- [Work required]
Reproduce the following data line for line, without changing anything.

- [Entries shown]

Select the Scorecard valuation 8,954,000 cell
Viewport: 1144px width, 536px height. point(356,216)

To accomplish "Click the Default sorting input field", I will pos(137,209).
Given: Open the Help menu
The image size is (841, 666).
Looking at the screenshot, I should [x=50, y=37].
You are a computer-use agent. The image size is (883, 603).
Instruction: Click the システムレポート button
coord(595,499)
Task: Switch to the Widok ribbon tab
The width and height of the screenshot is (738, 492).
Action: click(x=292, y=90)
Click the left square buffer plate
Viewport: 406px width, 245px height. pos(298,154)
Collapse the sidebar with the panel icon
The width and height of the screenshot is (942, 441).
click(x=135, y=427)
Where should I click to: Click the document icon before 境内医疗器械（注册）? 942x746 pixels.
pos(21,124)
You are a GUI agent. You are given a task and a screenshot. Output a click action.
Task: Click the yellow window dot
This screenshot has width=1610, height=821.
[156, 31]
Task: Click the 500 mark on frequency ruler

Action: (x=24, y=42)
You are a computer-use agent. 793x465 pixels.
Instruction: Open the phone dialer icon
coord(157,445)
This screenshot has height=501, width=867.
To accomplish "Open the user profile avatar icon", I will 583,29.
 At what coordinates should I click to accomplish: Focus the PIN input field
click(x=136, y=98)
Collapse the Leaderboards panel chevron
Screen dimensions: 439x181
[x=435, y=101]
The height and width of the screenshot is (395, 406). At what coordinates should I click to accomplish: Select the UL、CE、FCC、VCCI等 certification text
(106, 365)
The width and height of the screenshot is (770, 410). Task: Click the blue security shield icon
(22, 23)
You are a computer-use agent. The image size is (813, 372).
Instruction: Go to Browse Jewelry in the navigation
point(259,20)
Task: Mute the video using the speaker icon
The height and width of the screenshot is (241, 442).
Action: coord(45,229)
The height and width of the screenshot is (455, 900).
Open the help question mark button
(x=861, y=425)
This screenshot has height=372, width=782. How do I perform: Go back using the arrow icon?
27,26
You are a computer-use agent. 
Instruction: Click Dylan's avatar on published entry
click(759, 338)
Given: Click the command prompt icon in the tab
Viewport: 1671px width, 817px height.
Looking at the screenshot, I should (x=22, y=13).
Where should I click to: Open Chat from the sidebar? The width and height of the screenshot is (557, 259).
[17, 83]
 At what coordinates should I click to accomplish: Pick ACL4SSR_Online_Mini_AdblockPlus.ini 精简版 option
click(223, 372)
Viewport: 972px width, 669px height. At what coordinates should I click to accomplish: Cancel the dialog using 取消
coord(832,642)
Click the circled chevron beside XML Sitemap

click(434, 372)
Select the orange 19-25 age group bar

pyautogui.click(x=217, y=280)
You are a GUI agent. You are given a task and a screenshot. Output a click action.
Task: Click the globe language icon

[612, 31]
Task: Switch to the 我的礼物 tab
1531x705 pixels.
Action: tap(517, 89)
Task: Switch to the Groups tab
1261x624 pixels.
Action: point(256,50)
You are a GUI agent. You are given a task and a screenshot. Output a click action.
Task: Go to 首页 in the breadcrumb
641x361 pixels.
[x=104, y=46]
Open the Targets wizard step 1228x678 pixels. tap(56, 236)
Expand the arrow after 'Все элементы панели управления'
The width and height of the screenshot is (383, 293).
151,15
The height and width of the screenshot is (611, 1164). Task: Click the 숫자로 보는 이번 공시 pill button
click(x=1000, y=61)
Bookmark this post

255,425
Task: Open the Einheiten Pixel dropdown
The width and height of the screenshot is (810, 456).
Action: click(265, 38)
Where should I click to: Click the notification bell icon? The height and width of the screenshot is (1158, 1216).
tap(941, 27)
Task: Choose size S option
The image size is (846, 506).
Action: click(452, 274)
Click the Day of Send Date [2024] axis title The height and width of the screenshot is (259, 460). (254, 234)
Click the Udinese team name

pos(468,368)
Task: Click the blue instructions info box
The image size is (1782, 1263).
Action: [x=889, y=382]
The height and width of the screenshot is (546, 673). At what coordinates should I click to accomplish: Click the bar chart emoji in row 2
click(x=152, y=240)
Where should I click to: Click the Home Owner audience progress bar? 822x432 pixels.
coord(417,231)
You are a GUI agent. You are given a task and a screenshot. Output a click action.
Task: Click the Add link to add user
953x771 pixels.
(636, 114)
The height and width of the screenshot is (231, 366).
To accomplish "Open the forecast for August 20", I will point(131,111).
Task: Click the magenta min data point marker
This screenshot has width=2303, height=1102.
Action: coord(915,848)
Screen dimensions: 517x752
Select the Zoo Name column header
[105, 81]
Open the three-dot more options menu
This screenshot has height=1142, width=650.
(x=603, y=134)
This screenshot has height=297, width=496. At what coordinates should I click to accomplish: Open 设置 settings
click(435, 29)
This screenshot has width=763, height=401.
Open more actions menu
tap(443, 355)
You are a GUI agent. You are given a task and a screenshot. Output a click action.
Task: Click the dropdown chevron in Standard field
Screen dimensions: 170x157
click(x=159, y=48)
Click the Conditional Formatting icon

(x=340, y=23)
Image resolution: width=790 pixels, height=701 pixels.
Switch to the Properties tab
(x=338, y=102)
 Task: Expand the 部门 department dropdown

- [The solution]
Select the Scorecard valuation 8,954,000 cell
Viewport: 1144px width, 536px height. point(356,216)

To accomplish "Click the Default sorting input field", I will pos(137,209).
Given: Open the Help menu
The image size is (841, 666).
Looking at the screenshot, I should [x=50, y=37].
You are a computer-use agent. The image size is (883, 603).
Instruction: Click the システムレポート button
coord(595,499)
Task: Switch to the Widok ribbon tab
The width and height of the screenshot is (738, 492).
Action: click(x=292, y=90)
Click the left square buffer plate
Viewport: 406px width, 245px height. pos(298,154)
Collapse the sidebar with the panel icon
The width and height of the screenshot is (942, 441).
click(x=135, y=427)
Where should I click to: Click the document icon before 境内医疗器械（注册）? 942x746 pixels.
pos(21,124)
You are a GUI agent. You are given a task and a screenshot. Output a click action.
Task: Click the yellow window dot
This screenshot has width=1610, height=821.
[156, 31]
Task: Click the 500 mark on frequency ruler

Action: (x=24, y=42)
You are a computer-use agent. 793x465 pixels.
Instruction: Open the phone dialer icon
coord(157,445)
This screenshot has height=501, width=867.
To accomplish "Open the user profile avatar icon", I will 583,29.
 At what coordinates should I click to accomplish: Focus the PIN input field
click(x=136, y=98)
Collapse the Leaderboards panel chevron
Screen dimensions: 439x181
[x=435, y=101]
The height and width of the screenshot is (395, 406). At what coordinates should I click to accomplish: Select the UL、CE、FCC、VCCI等 certification text
(106, 365)
The width and height of the screenshot is (770, 410). Task: Click the blue security shield icon
(22, 23)
You are a computer-use agent. The image size is (813, 372).
Instruction: Go to Browse Jewelry in the navigation
point(259,20)
Task: Mute the video using the speaker icon
The height and width of the screenshot is (241, 442).
Action: coord(45,229)
The height and width of the screenshot is (455, 900).
Open the help question mark button
(x=861, y=425)
This screenshot has height=372, width=782. How do I perform: Go back using the arrow icon?
27,26
You are a computer-use agent. 
Instruction: Click Dylan's avatar on published entry
click(759, 338)
Given: Click the command prompt icon in the tab
Viewport: 1671px width, 817px height.
Looking at the screenshot, I should (x=22, y=13).
Where should I click to: Open Chat from the sidebar? The width and height of the screenshot is (557, 259).
[17, 83]
 At what coordinates should I click to accomplish: Pick ACL4SSR_Online_Mini_AdblockPlus.ini 精简版 option
click(223, 372)
Viewport: 972px width, 669px height. At what coordinates should I click to accomplish: Cancel the dialog using 取消
coord(832,642)
Click the circled chevron beside XML Sitemap

click(434, 372)
Select the orange 19-25 age group bar

pyautogui.click(x=217, y=280)
You are a GUI agent. You are given a task and a screenshot. Output a click action.
Task: Click the globe language icon

[612, 31]
Task: Switch to the 我的礼物 tab
1531x705 pixels.
Action: tap(517, 89)
Task: Switch to the Groups tab
1261x624 pixels.
Action: point(256,50)
You are a GUI agent. You are given a task and a screenshot. Output a click action.
Task: Go to 首页 in the breadcrumb
641x361 pixels.
[x=104, y=46]
Open the Targets wizard step 1228x678 pixels. tap(56, 236)
Expand the arrow after 'Все элементы панели управления'
The width and height of the screenshot is (383, 293).
151,15
The height and width of the screenshot is (611, 1164). Task: Click the 숫자로 보는 이번 공시 pill button
click(x=1000, y=61)
Bookmark this post

255,425
Task: Open the Einheiten Pixel dropdown
The width and height of the screenshot is (810, 456).
Action: click(265, 38)
Where should I click to: Click the notification bell icon? The height and width of the screenshot is (1158, 1216).
tap(941, 27)
Task: Choose size S option
The image size is (846, 506).
Action: click(452, 274)
Click the Day of Send Date [2024] axis title The height and width of the screenshot is (259, 460). (254, 234)
Click the Udinese team name

pos(468,368)
Task: Click the blue instructions info box
The image size is (1782, 1263).
Action: [x=889, y=382]
The height and width of the screenshot is (546, 673). At what coordinates should I click to accomplish: Click the bar chart emoji in row 2
click(x=152, y=240)
Where should I click to: Click the Home Owner audience progress bar? 822x432 pixels.
coord(417,231)
You are a GUI agent. You are given a task and a screenshot. Output a click action.
Task: Click the Add link to add user
953x771 pixels.
(636, 114)
The height and width of the screenshot is (231, 366).
To accomplish "Open the forecast for August 20", I will point(131,111).
Task: Click the magenta min data point marker
This screenshot has width=2303, height=1102.
Action: coord(915,848)
Screen dimensions: 517x752
Select the Zoo Name column header
[105, 81]
Open the three-dot more options menu
This screenshot has height=1142, width=650.
(x=603, y=134)
This screenshot has height=297, width=496. At what coordinates should I click to accomplish: Open 设置 settings
click(435, 29)
This screenshot has width=763, height=401.
Open more actions menu
tap(443, 355)
You are a GUI agent. You are given a task and a screenshot. Output a click action.
Task: Click the dropdown chevron in Standard field
Screen dimensions: 170x157
click(x=159, y=48)
Click the Conditional Formatting icon

(x=340, y=23)
Image resolution: width=790 pixels, height=701 pixels.
Switch to the Properties tab
(x=338, y=102)
 Task: Expand the 部门 department dropdown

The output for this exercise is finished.